On April 18, Matt's platoon sergeant, Kenneth Buff, is out with another sergeant, rooting around the Green Zone for saws to trim some trees when he comes across a small building with bricked-over windows and doors. Inside he finds ninety galvanized-steel boxes, and in each box there is four million dollars in American currency. Then one day he was shootin' at some food, and up from the ground came a-bubbling crude. They notify command and, as far as anyone knows, they turn in every dollar they found. [Which physically hurts almost every enlisted man who hears about it. Are you fucking kidding me? You dumb-ass!] Buff doesn't get any money, but he was interviewed by Fox News that very afternoon. It is, to say the least, an unexpected event. Saddam was not supposed to have American currency. The Third ID was expecting to find mobile chemical-weapons labs, not buildings stuffed to the rafters with $100 bills.
After chow that day, Matt and Jamal go find Sergeant Buff at headquarters and pump him for information. They feel a certain proprietorship for the contraband of the Green Zone. It was Jamal's idea to seek out Buff, and he just conceded to get him to shut up about it. Jamal wasn't looking to steal money; he just wanted to find some so he could get on TV. [Jamal was given an honorable discharge and now works installing cable for Cablevision. "I didn't give a shit about being on the news," he says. "That was a story we worked out.We should have just took the money and left." Jamal and Matt like each other immensely and speak highly of each other, but they still don't have their stories straight.] Buff gets in their truck, and the three of them drive over to see where he found the money.The building looks like a maintenance shack for the municipal water company-squat, cinder block, just a few feet off the road, windows bricked over. While they are driving through the area, they see several other buildings that look the same and that appear to be untouched.

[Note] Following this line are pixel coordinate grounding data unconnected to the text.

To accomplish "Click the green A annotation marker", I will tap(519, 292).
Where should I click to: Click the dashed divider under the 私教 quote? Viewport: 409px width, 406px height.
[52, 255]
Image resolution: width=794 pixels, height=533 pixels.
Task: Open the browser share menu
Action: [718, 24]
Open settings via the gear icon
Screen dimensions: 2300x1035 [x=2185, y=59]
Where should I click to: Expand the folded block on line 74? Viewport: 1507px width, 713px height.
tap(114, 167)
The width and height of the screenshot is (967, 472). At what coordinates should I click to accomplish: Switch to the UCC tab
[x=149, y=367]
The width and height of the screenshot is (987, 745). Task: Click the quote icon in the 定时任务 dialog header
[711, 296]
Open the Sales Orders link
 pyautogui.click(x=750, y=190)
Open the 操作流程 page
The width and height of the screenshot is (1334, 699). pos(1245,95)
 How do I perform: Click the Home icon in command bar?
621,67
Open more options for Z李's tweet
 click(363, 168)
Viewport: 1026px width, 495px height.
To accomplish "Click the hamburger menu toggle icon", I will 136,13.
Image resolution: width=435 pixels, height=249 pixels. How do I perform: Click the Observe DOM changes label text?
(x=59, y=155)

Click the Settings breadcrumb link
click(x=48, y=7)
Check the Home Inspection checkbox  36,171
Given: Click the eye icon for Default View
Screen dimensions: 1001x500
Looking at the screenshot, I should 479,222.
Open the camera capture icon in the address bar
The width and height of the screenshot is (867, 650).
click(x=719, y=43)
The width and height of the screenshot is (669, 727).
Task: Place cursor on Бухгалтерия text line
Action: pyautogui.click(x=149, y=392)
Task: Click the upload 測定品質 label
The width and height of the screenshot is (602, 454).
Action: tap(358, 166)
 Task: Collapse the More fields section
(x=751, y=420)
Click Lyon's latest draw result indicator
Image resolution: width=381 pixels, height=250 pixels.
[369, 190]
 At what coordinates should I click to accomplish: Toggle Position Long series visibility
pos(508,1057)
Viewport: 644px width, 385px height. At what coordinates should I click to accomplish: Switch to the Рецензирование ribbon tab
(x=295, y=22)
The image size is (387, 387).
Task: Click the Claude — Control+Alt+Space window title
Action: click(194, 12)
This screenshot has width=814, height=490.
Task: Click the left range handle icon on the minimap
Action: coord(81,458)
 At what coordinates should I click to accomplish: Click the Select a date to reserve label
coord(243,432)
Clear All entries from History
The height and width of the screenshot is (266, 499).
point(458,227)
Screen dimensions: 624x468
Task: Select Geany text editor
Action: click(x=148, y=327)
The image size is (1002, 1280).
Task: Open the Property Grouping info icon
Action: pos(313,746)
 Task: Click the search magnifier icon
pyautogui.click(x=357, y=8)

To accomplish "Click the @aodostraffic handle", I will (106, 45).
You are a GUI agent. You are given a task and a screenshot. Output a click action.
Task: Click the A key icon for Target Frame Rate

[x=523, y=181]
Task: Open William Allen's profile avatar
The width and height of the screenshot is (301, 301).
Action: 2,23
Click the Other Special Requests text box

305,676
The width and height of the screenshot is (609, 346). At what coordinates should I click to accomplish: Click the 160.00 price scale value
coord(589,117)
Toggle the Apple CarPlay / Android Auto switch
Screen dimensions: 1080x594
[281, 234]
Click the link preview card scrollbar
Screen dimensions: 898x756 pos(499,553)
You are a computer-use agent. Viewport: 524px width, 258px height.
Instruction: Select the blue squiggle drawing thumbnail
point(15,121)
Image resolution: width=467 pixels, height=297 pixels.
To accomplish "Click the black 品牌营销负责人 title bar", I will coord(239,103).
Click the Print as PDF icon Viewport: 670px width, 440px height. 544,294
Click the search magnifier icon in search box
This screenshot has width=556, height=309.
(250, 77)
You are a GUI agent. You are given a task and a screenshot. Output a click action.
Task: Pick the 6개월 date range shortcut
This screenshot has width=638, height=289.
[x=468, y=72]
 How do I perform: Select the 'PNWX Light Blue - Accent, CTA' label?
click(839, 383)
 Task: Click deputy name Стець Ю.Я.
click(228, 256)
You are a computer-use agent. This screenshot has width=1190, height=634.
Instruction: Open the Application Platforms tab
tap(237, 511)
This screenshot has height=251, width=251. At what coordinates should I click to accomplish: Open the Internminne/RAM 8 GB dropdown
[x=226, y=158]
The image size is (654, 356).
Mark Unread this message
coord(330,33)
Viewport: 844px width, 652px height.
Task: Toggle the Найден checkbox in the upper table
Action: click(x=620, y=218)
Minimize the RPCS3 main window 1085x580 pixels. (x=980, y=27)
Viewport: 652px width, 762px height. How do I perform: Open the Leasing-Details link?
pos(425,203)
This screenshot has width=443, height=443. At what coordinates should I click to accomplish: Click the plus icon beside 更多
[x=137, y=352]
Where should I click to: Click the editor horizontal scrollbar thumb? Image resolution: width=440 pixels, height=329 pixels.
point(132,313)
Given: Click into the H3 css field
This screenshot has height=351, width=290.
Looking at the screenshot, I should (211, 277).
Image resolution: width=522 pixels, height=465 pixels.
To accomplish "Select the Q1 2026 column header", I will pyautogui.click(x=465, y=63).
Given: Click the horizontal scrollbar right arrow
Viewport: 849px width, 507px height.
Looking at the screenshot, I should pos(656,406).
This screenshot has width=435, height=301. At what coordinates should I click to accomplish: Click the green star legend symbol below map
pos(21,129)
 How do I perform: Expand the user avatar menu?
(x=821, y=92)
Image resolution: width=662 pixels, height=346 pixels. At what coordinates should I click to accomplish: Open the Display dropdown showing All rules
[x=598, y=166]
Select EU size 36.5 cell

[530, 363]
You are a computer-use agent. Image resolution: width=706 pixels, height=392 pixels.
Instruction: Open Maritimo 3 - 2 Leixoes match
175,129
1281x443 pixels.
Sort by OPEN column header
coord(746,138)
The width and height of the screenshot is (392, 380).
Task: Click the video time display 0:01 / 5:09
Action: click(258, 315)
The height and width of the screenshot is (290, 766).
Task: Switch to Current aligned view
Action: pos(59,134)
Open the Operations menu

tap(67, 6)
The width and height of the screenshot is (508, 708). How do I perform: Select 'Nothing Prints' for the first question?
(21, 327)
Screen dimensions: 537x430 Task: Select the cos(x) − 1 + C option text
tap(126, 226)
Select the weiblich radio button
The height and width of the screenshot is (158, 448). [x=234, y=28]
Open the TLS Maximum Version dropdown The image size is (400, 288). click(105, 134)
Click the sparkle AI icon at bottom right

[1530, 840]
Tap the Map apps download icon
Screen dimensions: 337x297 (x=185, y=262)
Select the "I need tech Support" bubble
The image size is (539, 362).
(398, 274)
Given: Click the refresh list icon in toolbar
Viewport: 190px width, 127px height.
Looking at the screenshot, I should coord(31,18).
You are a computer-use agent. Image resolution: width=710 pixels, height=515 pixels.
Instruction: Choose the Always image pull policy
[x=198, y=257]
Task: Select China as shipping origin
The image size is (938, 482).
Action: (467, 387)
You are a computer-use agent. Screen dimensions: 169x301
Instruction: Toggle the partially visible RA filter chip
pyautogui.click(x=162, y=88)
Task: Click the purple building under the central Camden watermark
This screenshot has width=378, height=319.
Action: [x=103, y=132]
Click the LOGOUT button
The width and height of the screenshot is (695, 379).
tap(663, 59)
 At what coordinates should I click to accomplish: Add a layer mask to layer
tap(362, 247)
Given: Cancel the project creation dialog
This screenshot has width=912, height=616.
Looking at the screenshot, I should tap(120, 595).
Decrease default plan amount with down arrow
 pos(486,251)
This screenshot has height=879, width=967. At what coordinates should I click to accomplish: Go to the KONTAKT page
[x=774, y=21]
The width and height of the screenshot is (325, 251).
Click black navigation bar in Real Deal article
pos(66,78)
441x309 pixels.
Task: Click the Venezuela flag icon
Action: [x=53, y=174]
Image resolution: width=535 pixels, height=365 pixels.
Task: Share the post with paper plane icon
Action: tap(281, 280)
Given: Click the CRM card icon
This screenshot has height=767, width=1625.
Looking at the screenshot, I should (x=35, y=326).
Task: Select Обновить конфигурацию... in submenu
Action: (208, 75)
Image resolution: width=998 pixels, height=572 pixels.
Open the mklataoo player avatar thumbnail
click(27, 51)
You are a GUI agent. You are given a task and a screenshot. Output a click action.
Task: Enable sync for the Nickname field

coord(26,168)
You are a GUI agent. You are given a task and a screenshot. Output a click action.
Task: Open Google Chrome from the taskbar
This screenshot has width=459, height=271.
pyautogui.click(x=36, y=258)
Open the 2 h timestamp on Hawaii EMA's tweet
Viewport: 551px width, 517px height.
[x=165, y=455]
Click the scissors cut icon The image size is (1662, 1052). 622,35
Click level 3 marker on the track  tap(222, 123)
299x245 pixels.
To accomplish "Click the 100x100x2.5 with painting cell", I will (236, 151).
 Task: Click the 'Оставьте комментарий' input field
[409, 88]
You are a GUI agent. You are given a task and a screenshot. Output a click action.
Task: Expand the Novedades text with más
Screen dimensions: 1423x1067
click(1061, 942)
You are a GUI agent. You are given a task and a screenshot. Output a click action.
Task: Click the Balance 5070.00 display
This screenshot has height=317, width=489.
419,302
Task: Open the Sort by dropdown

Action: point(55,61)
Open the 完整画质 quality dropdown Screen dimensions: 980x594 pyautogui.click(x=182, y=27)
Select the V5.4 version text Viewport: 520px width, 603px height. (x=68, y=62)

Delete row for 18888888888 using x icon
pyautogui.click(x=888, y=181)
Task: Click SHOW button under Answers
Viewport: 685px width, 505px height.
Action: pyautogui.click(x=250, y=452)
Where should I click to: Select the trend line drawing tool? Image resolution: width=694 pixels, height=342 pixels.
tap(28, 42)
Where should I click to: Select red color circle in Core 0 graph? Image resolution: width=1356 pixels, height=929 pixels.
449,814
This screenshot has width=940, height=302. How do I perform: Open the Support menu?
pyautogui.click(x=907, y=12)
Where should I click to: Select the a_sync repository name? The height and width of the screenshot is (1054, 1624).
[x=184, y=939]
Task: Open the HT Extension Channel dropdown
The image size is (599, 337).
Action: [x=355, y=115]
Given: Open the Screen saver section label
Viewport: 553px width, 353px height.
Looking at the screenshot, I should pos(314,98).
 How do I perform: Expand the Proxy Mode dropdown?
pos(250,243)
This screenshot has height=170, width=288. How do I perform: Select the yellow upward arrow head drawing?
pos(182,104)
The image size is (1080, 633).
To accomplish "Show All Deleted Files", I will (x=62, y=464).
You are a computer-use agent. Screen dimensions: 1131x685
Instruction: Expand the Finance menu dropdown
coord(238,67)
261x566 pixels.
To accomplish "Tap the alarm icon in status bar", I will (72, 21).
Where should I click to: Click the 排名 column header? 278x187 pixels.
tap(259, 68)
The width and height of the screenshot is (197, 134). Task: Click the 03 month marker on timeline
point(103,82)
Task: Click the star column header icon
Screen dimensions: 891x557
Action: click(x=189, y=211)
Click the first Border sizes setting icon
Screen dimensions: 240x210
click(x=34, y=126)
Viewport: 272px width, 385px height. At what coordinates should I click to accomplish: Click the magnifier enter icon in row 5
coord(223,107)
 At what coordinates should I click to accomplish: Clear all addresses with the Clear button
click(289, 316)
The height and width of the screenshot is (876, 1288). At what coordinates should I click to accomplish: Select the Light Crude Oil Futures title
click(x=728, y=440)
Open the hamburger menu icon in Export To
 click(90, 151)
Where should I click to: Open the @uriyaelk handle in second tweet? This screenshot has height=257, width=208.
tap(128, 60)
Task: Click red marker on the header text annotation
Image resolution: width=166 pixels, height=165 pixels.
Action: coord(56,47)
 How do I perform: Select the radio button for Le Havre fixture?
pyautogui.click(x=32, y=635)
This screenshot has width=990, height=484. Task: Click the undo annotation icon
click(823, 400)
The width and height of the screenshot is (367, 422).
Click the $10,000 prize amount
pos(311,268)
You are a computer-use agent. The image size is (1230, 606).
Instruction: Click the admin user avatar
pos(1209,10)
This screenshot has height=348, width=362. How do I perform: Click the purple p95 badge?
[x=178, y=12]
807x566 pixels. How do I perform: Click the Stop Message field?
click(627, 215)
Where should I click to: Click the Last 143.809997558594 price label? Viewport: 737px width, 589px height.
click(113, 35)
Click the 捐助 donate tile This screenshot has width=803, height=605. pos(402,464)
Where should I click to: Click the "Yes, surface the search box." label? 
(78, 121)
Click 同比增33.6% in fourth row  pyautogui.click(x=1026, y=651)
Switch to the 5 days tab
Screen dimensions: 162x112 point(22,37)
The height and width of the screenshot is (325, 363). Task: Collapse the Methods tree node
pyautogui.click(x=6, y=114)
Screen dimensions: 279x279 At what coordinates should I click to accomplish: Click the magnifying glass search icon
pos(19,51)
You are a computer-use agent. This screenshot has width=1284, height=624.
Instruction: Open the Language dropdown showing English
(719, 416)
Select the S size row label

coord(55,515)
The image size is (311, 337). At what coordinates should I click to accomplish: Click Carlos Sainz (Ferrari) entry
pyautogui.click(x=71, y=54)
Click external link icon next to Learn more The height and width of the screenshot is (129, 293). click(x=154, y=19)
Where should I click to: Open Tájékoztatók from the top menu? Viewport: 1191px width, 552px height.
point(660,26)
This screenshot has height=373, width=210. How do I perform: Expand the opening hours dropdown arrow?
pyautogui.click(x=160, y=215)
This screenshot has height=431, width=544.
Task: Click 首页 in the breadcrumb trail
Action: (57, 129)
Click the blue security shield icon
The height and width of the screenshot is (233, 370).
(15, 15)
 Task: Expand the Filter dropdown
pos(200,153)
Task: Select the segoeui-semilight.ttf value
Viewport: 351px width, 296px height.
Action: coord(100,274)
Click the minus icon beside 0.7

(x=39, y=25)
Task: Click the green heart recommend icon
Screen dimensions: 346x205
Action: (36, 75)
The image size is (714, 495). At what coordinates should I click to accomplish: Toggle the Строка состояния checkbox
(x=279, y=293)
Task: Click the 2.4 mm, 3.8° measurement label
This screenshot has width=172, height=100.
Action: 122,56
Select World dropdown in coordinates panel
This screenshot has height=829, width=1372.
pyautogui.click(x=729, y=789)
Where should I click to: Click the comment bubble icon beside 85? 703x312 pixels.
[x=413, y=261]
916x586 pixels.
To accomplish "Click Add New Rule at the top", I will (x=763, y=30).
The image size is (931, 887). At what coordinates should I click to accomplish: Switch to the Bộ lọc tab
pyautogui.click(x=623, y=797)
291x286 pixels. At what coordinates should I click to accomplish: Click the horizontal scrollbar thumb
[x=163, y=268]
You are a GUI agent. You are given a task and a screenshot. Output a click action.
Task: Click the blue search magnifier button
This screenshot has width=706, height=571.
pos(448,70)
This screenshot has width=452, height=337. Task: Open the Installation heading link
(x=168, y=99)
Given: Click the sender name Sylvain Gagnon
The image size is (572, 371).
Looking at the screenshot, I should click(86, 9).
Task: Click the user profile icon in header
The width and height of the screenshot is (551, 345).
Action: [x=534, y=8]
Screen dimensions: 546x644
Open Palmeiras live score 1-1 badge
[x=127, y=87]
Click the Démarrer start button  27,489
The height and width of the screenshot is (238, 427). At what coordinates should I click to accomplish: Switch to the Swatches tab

It's hard to pinpoint the first stupid move the Novak Eight made, because it's hard to pinpoint a single not-stupid move they made. Maybe it's after Matt and Jamal had gone to look at the buildings with Buff and decided to ditch their truck and ask a specialist named Emanuel to drive them in his Humvee. Because then Lieutenant Greenley and Private Moyer walk over, asking if they could come along, too (sure, pile in). That initial widening of the cast: not good. ["Shoulda just been me and Sergeant Matt, late at night," Jamal says. "Stupid, stupid, stupid."] Or maybe it's a beat later, as they're driving out of the parking lot and someone asks where they're going and someone says,"To look for some money." The first rule of stealing twelve million dollars is not:Tell everyone what you're doing.
When the five of them get to the building, Matt takes a tanker's bar (like a crowbar, only bigger), climbs on the roof, and starts working on the bricked-over door, only to lose his grip, fall off the building, and land on his back. Jamal and Moyer finish the job, and the whole wall comes down in one piece onto the roadway, sounding like C4 charges going off.Which doesn't attract a whole lot of attention, since you hear stuff like that every twenty minutes in Baghdad. Behind the brick is a door, sealed with a lock and dated in Arabic, just like the door on Buff 's building. Matt breaks the glass, starts pulling out shards, and slices his hand open. It is like his body is forcibly trying to keep him out of that building and keeps sabotaging itself, throwing itself off roofs and trying to cut off appendages.
Matt had been a medic, and he knows by looking: This was a bleeder. Maybe this was the first mistake.A liter of DNA: not recommended for crime scenes. He wraps his hand in a mop head he finds under a sink, and they break through another door. Lieutenant Greenley is outside shouting orders, behaving as if being outside the building gives him plausible deniability. Like you go to jail only if you're in the same room as the crime. He is the ranking officer, after all, and he is in charge simply by being present. [This is how Greenley would play things, with only one foot in. He never decided whether he was a disapproving observer or a conspirator. So for the thirty-six hours before the entire thing unraveled, he tried to be both.]